Healthcare Roundup: Insurance Earnings Drop, Dems Back Daschle, and More

by Lesley Politi on February 6, 2009

WellPoint, UnitedHealth, Humana socked by medical costs, recession – Several of the country’s biggest health-insurance companies reported dismal results for 2008. UnitedHealth Group saw net income fall 36 percent in the year thanks to a large class-action settlement and decreases in commercial-insurance membership. WellPoint’s net income dropped 26 percent due to higher medical costs and membership losses, while Humana said higher-than-expected prescription-drug costs and a hit to its investment portfolio caused a 22 percent fall in net income. [Sources: Minneapolis Star-Tribune, Indianapolis Star, Cincinnati Business Courier]

Daschle still backed for HHS secretaryTom Daschle, President Obama’s pick to head the Department of Health and Human Services, retains the backing of key Senate Democrats despite a controversy over unpaid taxes. Daschle paid $140,000 in back taxes and interest in early January, claiming the oversight — mostly involving taxes owed on a car and driver provided by a former telecom executive — only came to light as he prepared for his confirmation hearing. Daschle told senators in a letter that he was “deeply embarrassed and disappointed” by the alleged error. [Sources: Washington Post, Modern Healthcare] UPDATE: Daschle withdrew his nomination. [Source: USA Today]

No public release for doctor-specific Medicare claims data — A federal appeals court ruled that the Centers for Medicare and Medicaid Services do not have to release Medicare claims data for individual doctors in response to a Freedom of Information Act request. Consumers’ Checkbook, a nonprofit consumers-right organization, sued for access to the data in order to rate physicians in terms of procedure frequency and adherence to recommended-care guidelines and to show how much doctors with disciplinary histories or poor evaluations are paid. The court ruled that doctor privacy trumped the public benefit of making the information public. [Sources: Modern Healthcare, WSJ Health Blog]

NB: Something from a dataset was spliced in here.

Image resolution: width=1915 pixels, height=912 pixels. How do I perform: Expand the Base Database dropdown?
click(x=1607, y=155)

Stimulus bill should boost healthcare IT use — The Congressional Budget Office estimates that IT-related incentives in the economic-stimulus package should greatly accelerate the adoption of healthcare IT systems over the next decade. Under current law, the CBO figures that 45 percent of hospitals and 65 percent of doctors will have “qualifying” IT systems in place by 2019. With the stimulus incentives, those figures rise to 70 percent and 90 percent, respectively. [Source: Health Data Management]

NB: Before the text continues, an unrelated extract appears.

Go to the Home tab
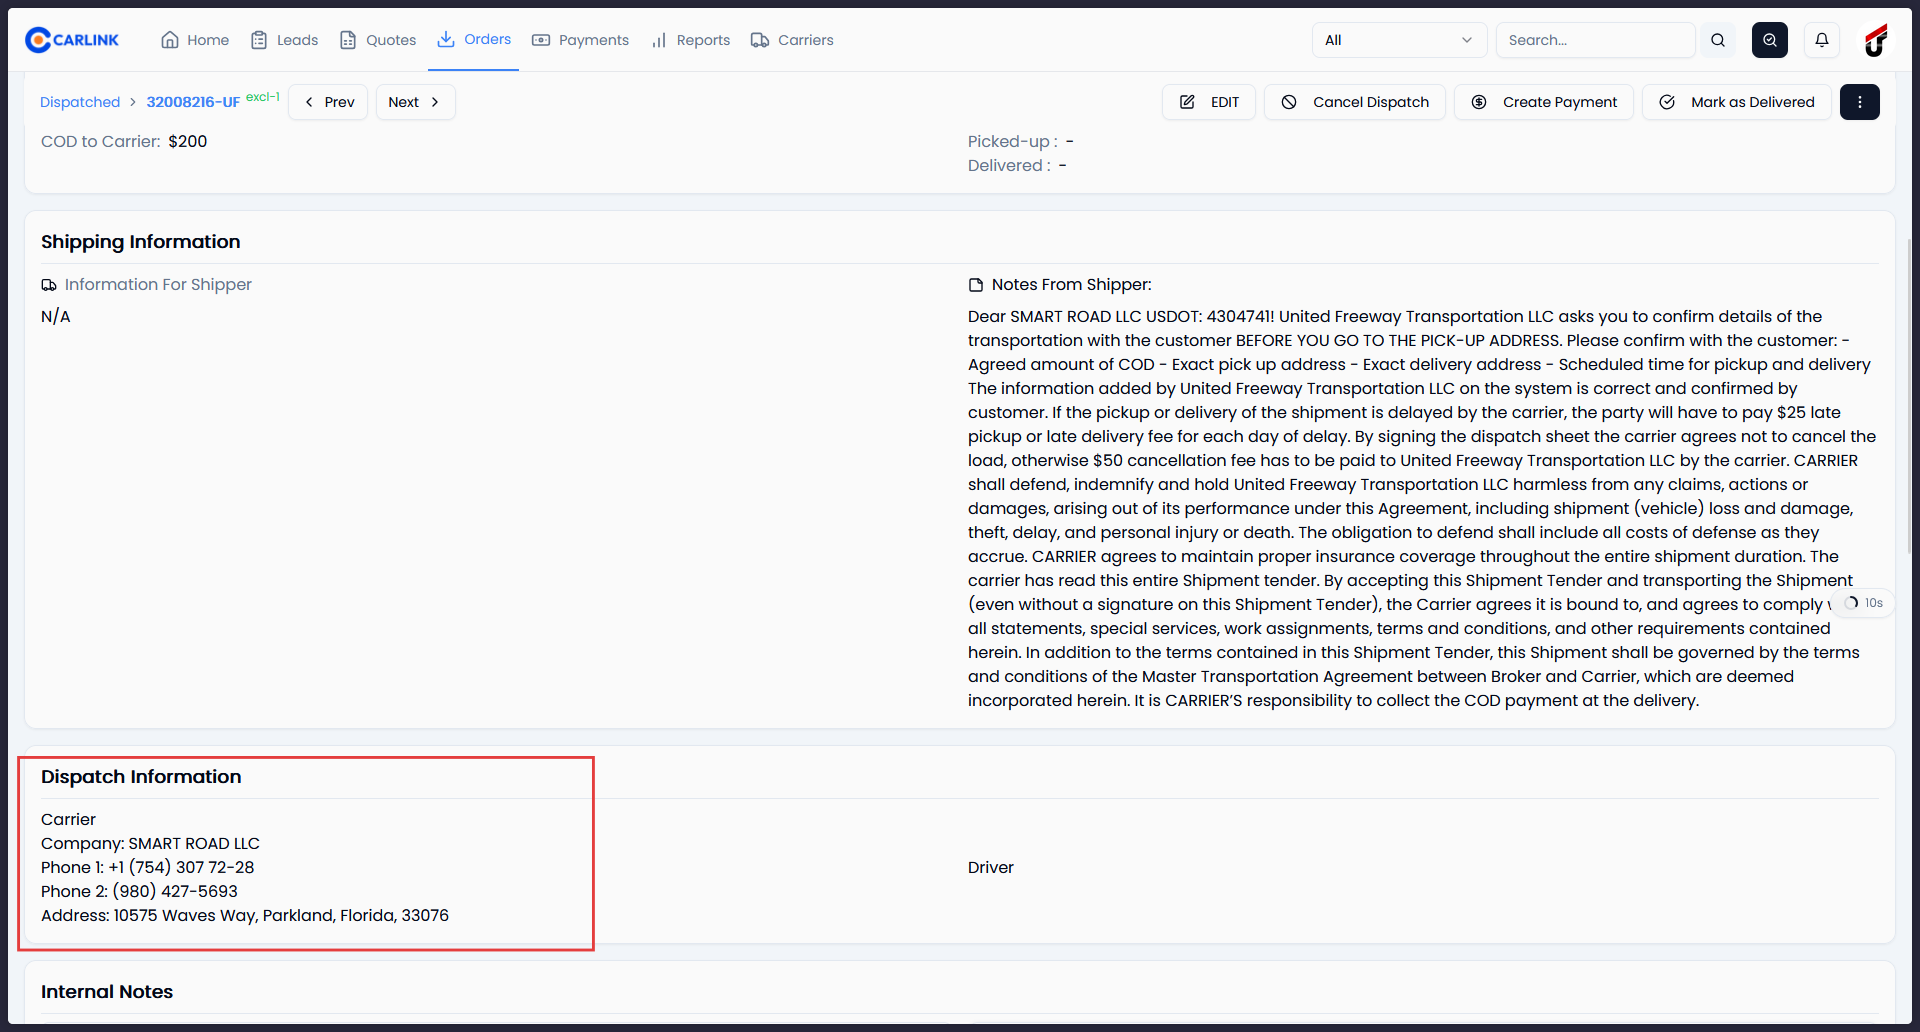 [x=195, y=40]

Healthcare IT reduces fatalities in big hospital study — Researchers found that electronic medical records and other healthcare IT systems cut patient mortality by 15 percent in 41 Texas hospitals studied in 2005 and 2006. Computerized order-entry systems also appeared to be associated with a 55 percent reduction in the odds of death during coronary-bypass surgery and a nine percent improvement in mortality due to heart attack. [Source: Modern Healthcare]

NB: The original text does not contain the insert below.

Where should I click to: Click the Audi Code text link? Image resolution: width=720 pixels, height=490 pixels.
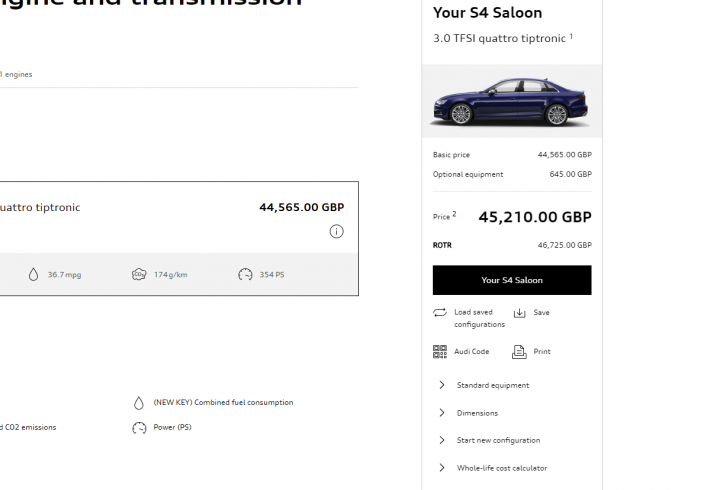coord(472,352)
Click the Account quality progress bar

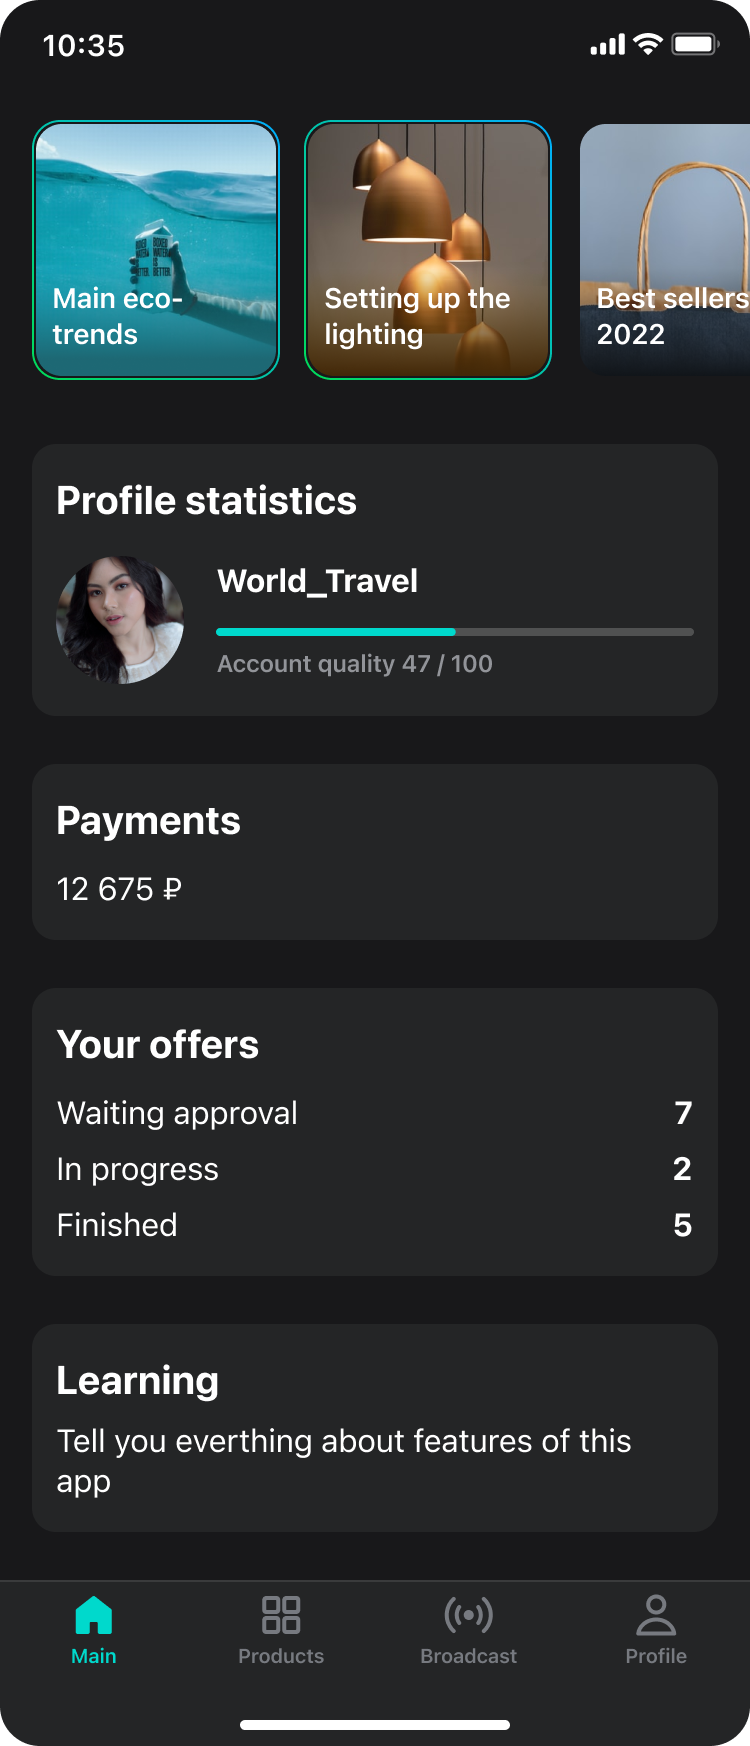(455, 632)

Employers brace for rush on COBRA coverage — A federal subsidy aimed to make group-health coverage under COBRA more affordable for laid-off workers could lead to a stampede for the program, analysts say. The measure, passed last week as part of the $819 billion economic-stimulus package that cleared the House, would pay 65 percent of COBRA premiums for those laid off between last September and this December.